Later, in the United States, Pravdin operated under cover as the head of TASS News Agency from 1944 to 1945. Among Pravdin's contacts while serving in the United States were Judith Coplon, Josef Katz, and Josef Berger.[citation needed]

In Washington, Pravdin, posing as a TASS reporter, made the acquaintance of such people as the famous correspondent Walter Lippmann and others. On one occasion, he met with a person with three children to offer money for certain unspecified information and who was code-named by the KGB as BLIN ("bliny" is Russian for "pancake"). In the plain language of the cable decrypt, BLIN was willing to provide information but declined to cooperate with the NKVD because the approach had been clumsy, but left open the possibility of future cooperation.[2]
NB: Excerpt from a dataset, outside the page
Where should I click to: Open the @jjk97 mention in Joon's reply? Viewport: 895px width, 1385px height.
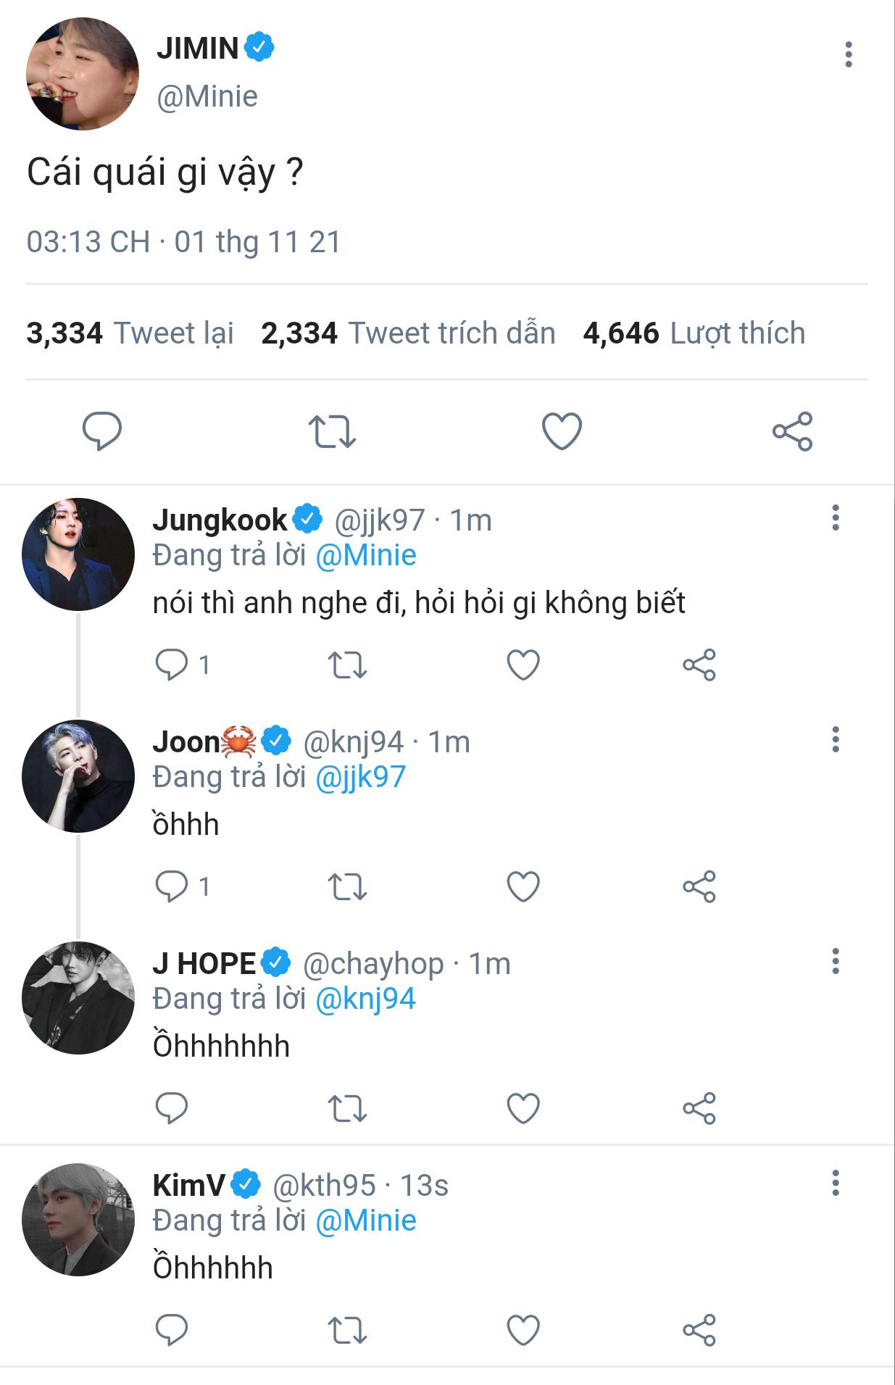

From scraps of information about BLIN that arose from the brief breaking of the Russian code in the materials the U.S. known as the Venona project, the FBI concluded that BLIN "appears" to be I.F. Stone.[citation needed] However, Stone biographer Myra MacPherson has contended that the FBI was uncertain about whether BLIN was, in fact, Stone.[3] She noted that unlike Stone, BLIN was identified as someone "whose true pro-Soviet sympathies were not known to the public...." The FBI also considered the possibility of Ernest K. Lindley, who better fit the profile of a "very prominent journalist" and/like Stone (and BLIN) had three children.[3] Another cable indicated that BLIN was afraid of contact with Pravdin, lest he draw the attention of J. Edgar Hoover.[4] Stone was already attacking Hoover frequently in 1943, and the FBI was of the view that "Stone is known to the bureau because of his hostile editorial comments made against the FBI as early as 1936."[3]

In 1945, while he was serving as a senior adviser to the American delegation at the founding conference of the United Nations, Assistant Secretary of the U.S. Treasury Harry Dexter White met with Pravdin and answered a series of questions about U.S. negotiating strategy and possible ways for Moscow to defeat or water down American postwar proposals. Pravdin left the United States and returned to the Soviet Union on 11 March 1946.[citation needed]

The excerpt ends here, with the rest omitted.